→ EXERCISE:
Reproduce word for word every line from the one containing "At what coordinates" through the end of the listing below; omit the pictures.

*** Opening SUPPLIED DATA ***

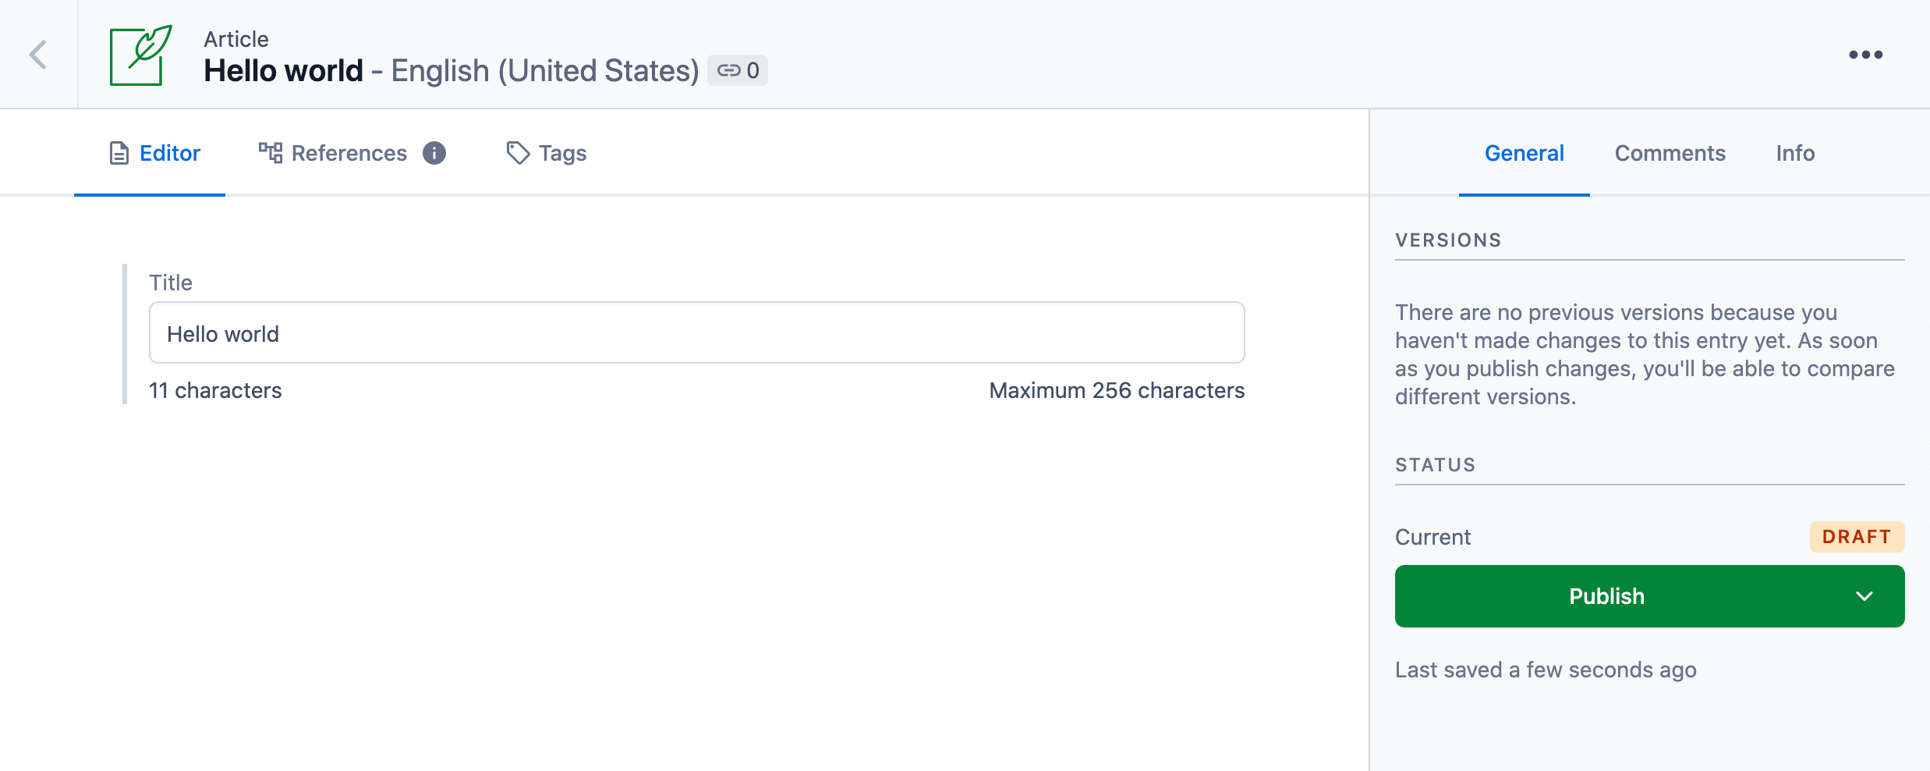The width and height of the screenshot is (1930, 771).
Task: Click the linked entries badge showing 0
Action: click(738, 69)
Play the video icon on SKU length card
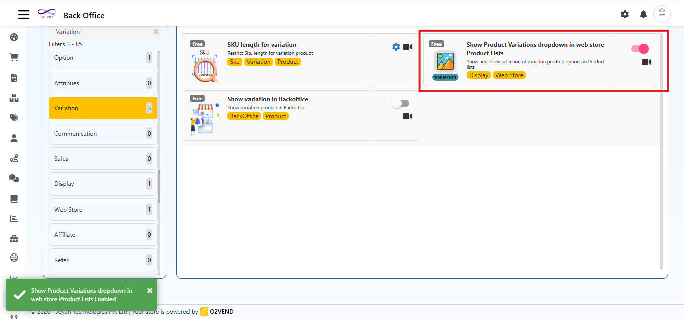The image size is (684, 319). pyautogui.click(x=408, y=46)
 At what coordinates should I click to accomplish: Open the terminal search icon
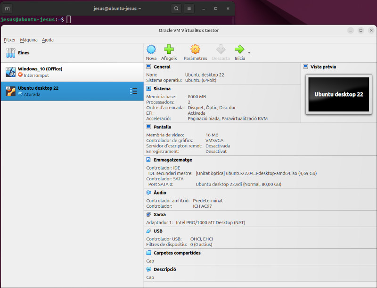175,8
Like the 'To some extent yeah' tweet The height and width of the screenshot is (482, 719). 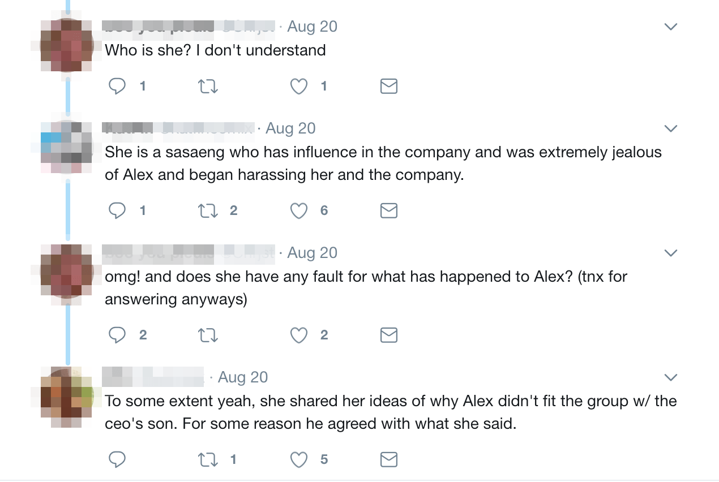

*** Closing SUPPLIED DATA ***

→ ANSWER TO THIS EXERCISE:
 At what coordinates should I click to accomplish: Open the terminal search icon
175,8
Like the 'To some extent yeah' tweet The height and width of the screenshot is (482, 719). 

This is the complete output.